Someone at work said to me that 2012 had been a really rough year for them, and it got me thinking. I couldn’t sit down and tell you all of the things that have happened to me this year.
Some things that I can recall right away are really great things, and some are terrible things. I do know, though, that I came into this year knowing that it was time for a change.

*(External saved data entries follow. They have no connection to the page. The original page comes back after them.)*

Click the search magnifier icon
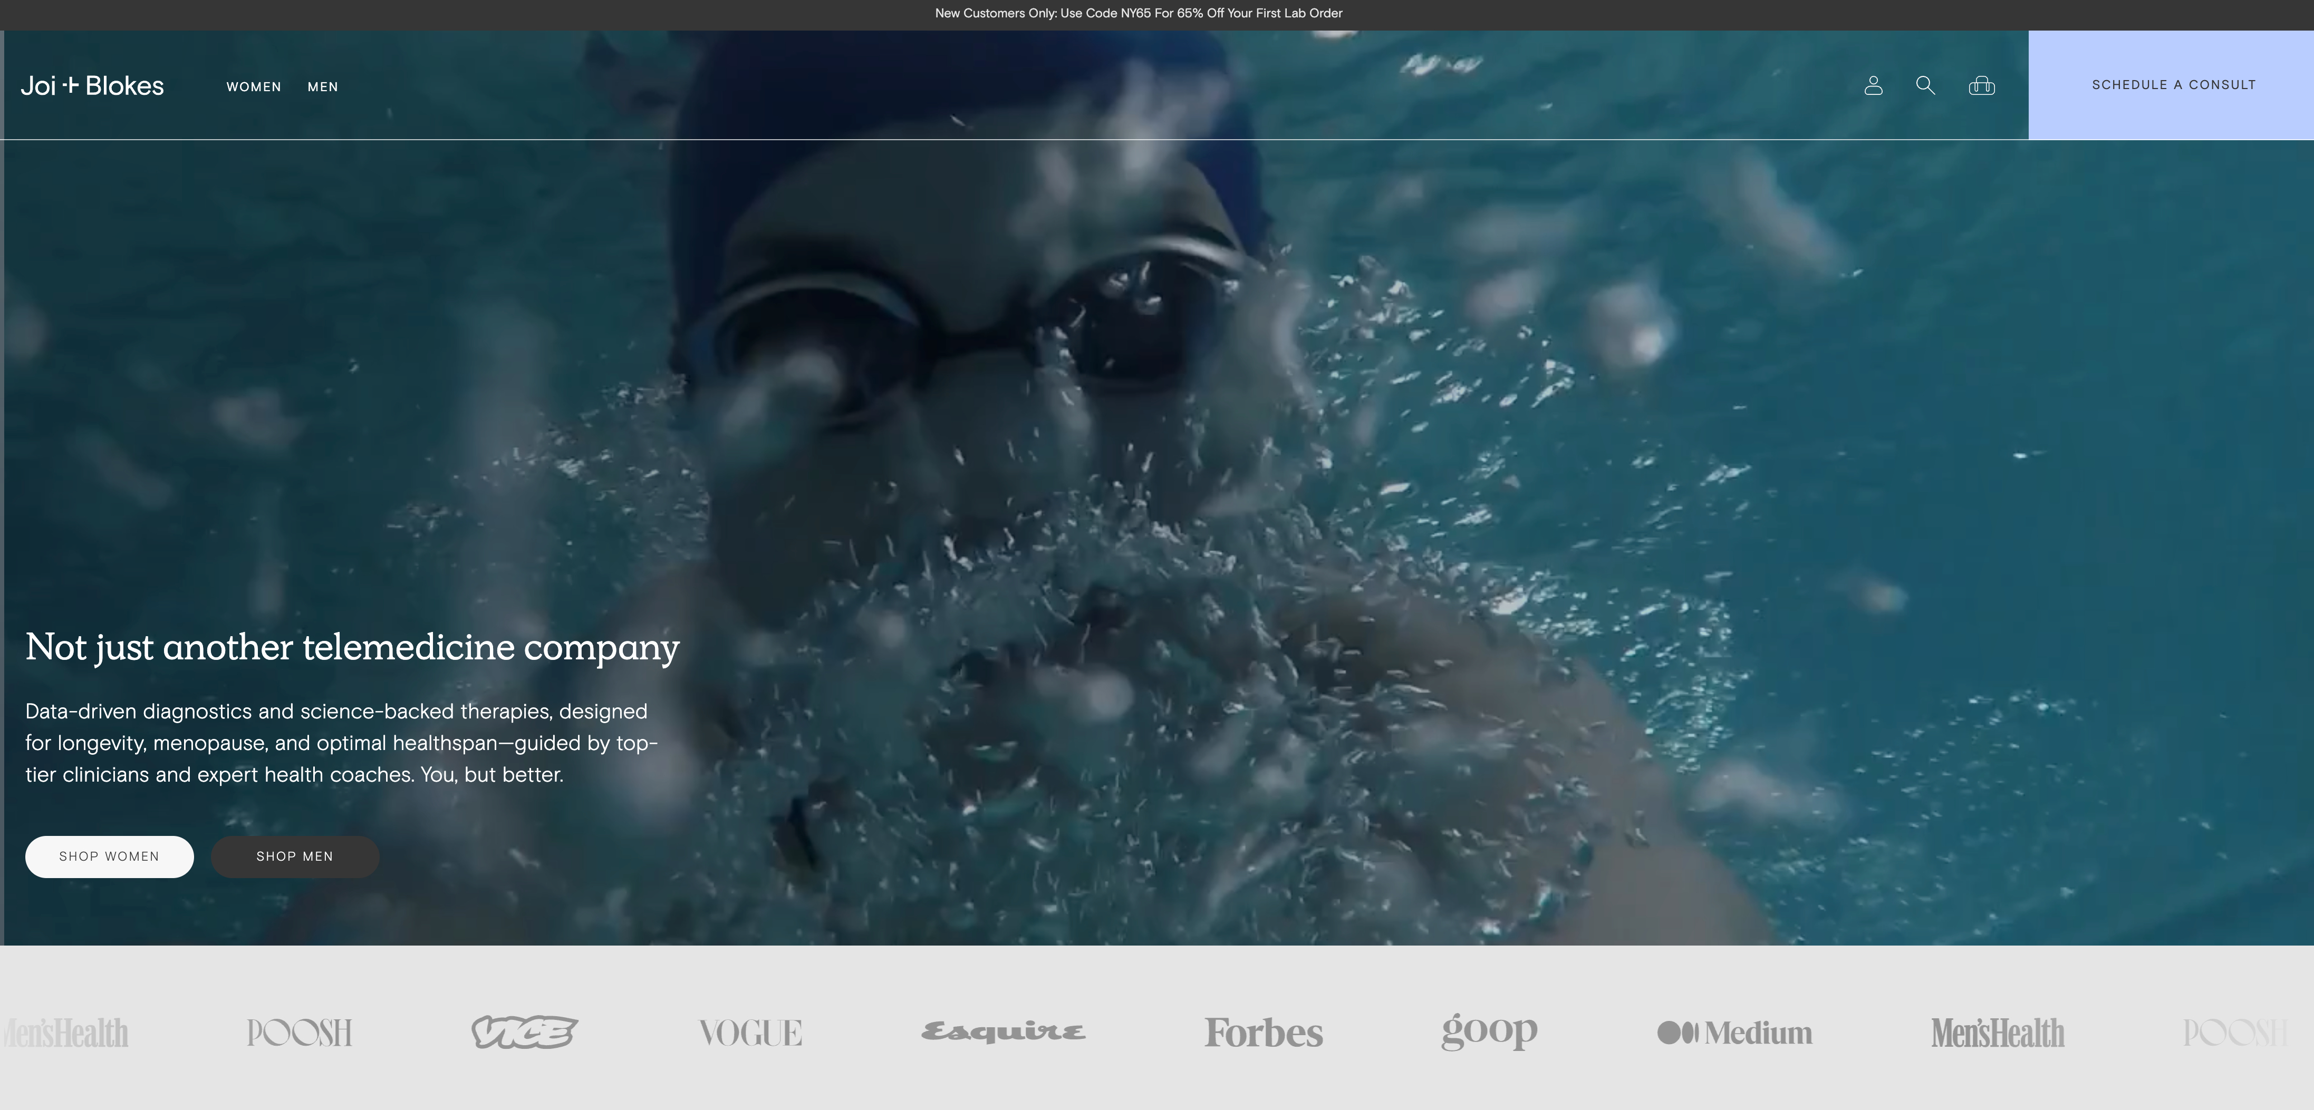 point(1925,85)
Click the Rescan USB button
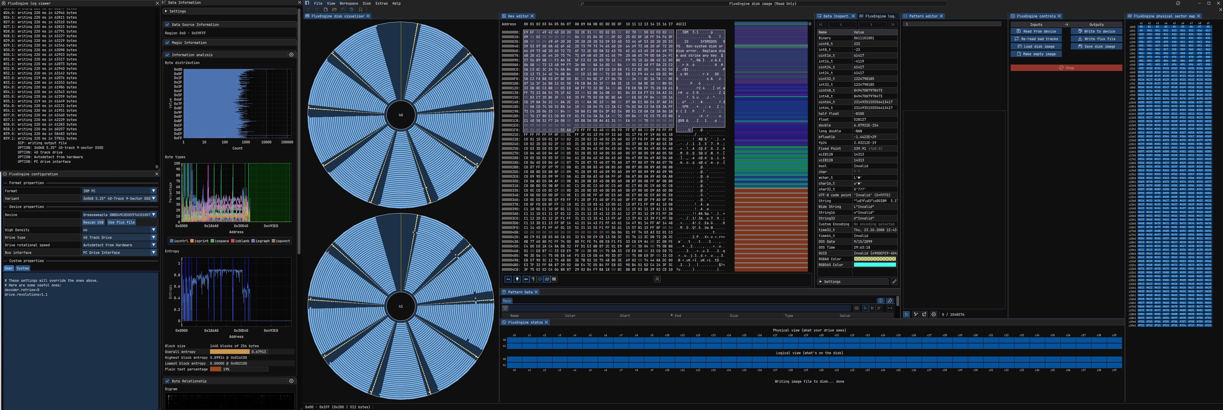This screenshot has width=1223, height=410. 93,222
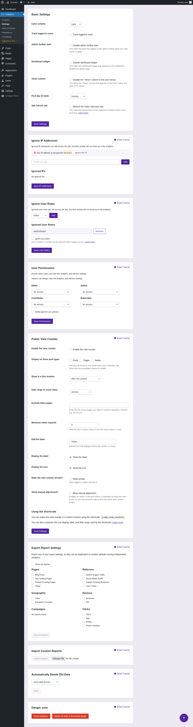193x727 pixels.
Task: Click the Media icon in sidebar
Action: 3,53
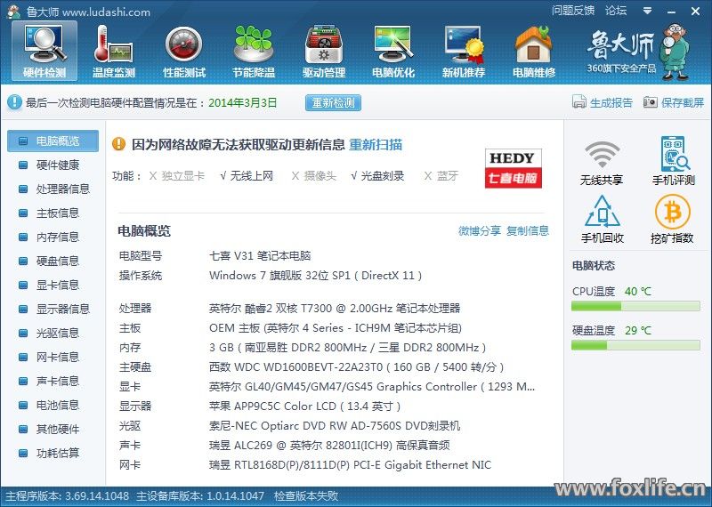Open 驱动管理 driver management
This screenshot has height=507, width=712.
(x=323, y=51)
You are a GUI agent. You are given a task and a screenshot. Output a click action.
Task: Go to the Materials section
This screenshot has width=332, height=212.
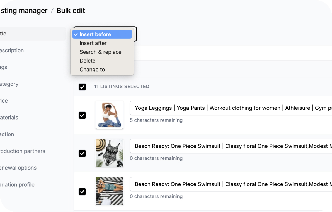17,117
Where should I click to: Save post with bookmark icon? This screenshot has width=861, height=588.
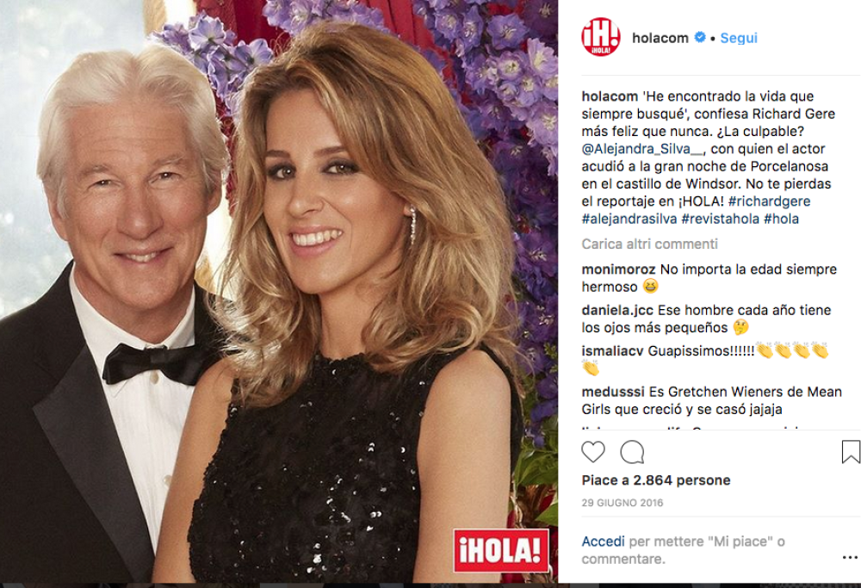tap(851, 452)
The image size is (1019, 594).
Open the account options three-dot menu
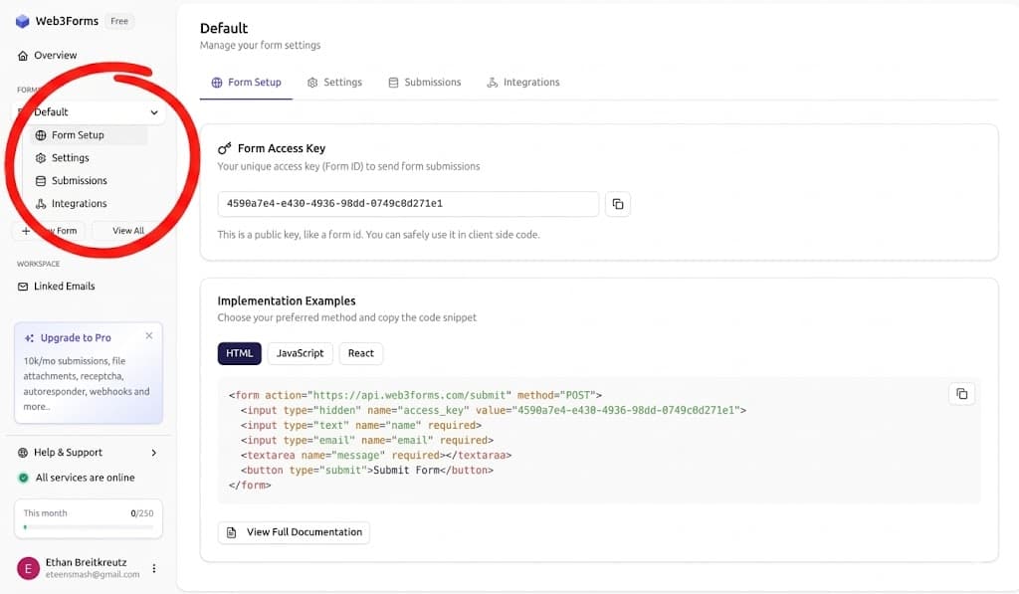(154, 567)
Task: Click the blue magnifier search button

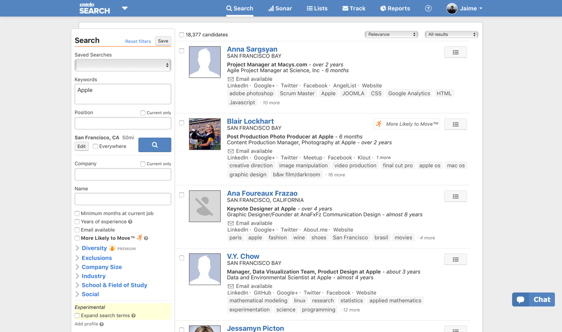Action: click(x=154, y=145)
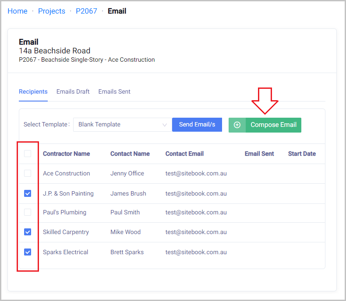Open the Emails Sent tab
Viewport: 346px width, 301px height.
(x=114, y=91)
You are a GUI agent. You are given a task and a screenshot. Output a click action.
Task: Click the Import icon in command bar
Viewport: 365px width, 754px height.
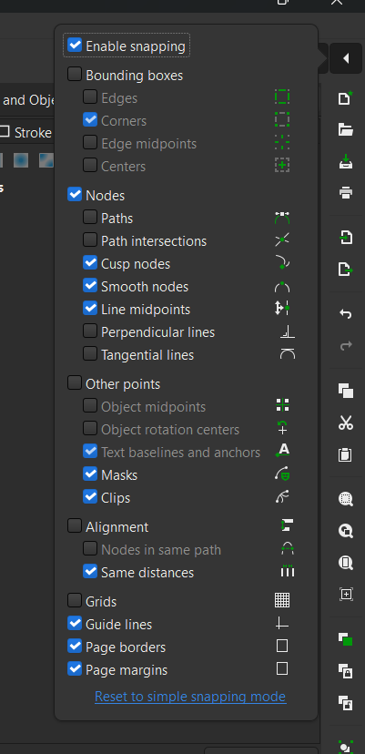[x=345, y=237]
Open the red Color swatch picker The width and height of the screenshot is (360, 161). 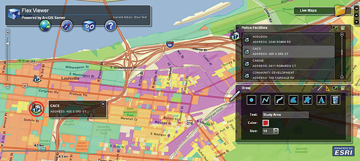pos(266,123)
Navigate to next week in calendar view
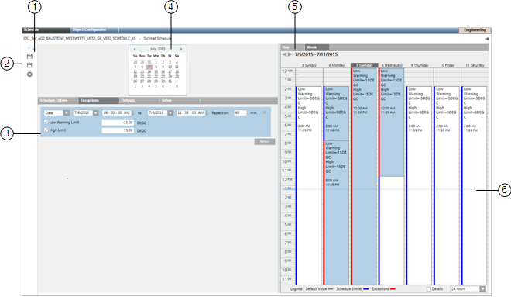Viewport: 511px width, 297px height. 290,54
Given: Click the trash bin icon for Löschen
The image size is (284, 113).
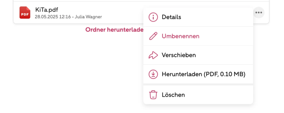Looking at the screenshot, I should pyautogui.click(x=153, y=95).
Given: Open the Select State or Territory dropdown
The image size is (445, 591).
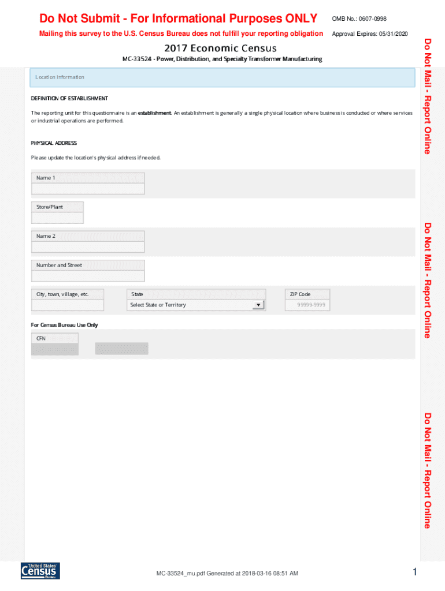Looking at the screenshot, I should coord(191,304).
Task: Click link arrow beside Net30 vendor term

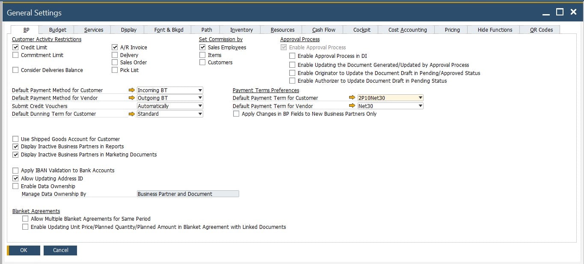Action: click(x=352, y=106)
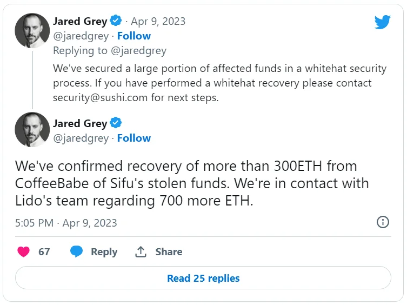Click verified badge on first Jared Grey
407x305 pixels.
click(x=116, y=21)
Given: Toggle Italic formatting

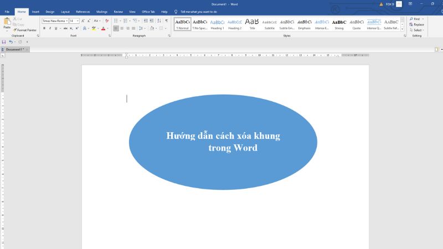Looking at the screenshot, I should click(x=50, y=28).
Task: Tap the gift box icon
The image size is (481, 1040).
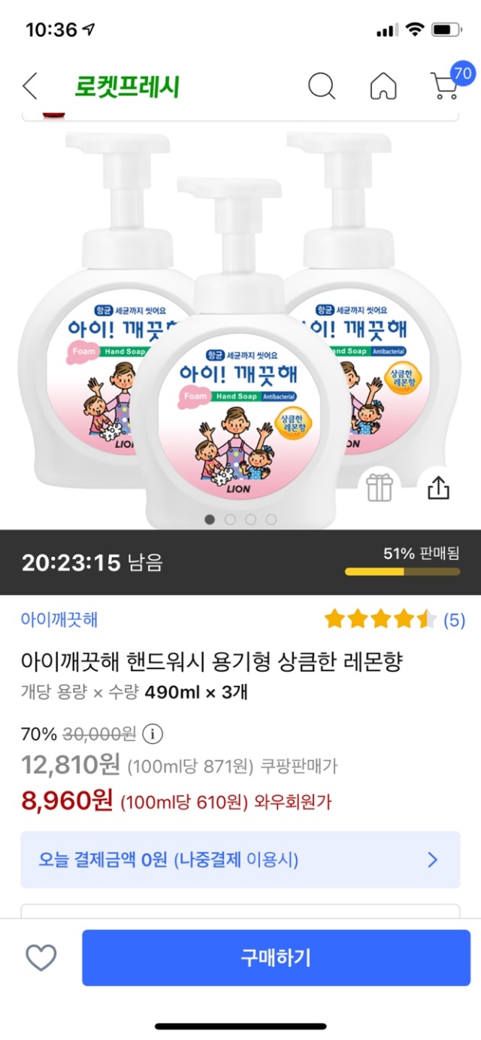Action: pos(380,488)
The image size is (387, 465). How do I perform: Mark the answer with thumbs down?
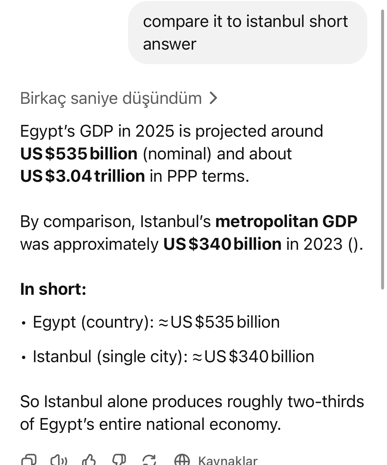[x=119, y=460]
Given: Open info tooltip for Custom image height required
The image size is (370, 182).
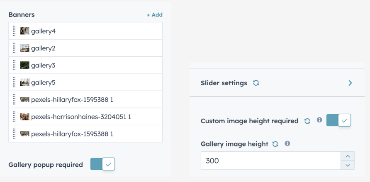Looking at the screenshot, I should coord(319,120).
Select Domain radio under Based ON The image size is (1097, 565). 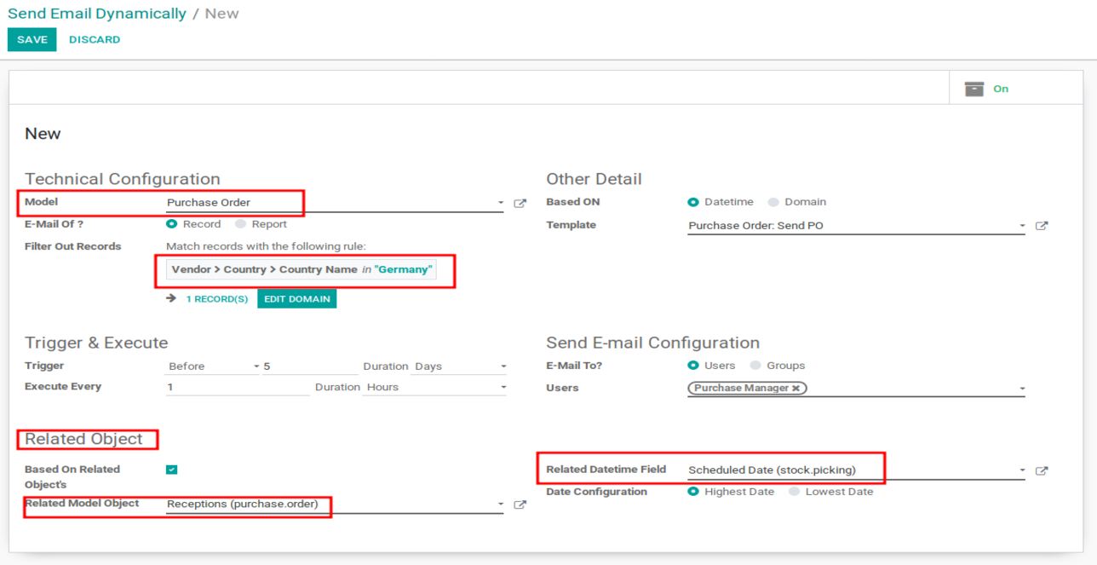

I’d spent the last 4 years in an abusive relationship, spent many more years in troubled times with my family and sometimes my friends. I set 3 goals for myself this year:
1. Read 29 books.
I am really behind on this goal. Last year I read 28 books, and every year I add one. I am currently halfway through book no. 15 for the year, so I need to get on it. Big time. But it will happen.
2. See a therapist.
I made my first appointment with Lopez just two weeks into January. I was at a new low. Since then, I see him every 2 weeks, and it’s been one of the best decisions in my life. The person I was in January is worlds different from who I am today—in a much better light.
3. Get a physical/checkup
Still working up the courage to get this done, but I will.
Through this year, I’ve learned that you must CHOOSE happiness. And sometimes that takes a lot of work, if not honesty. I know that I’ve made many decisions that have ultimately lead to my unhappiness. But today, I can tell you that happiness doesn’t come from my 9-5 job, therefor I leave as often as possible and go do other things that make me happy, like get a massage. Teaching, freelancing, creating my own empire, makes me happy on a level I can’t explain, so I do that.
Dating doesn’t make me happy, so I don’t do it. Cooking, organizing, writing, and reading? Those are a must in order for me to be happy.
And yeah, I’ve really dealt with a tough hand this year. But what’s the saying? Life is about how you react to things.
I’ve spent most of the last 10 years putting myself second, or third, or last, and that didn’t happen this year. It’s difficult to change, but I know it’s for the better—after all, who gonna check me, boo?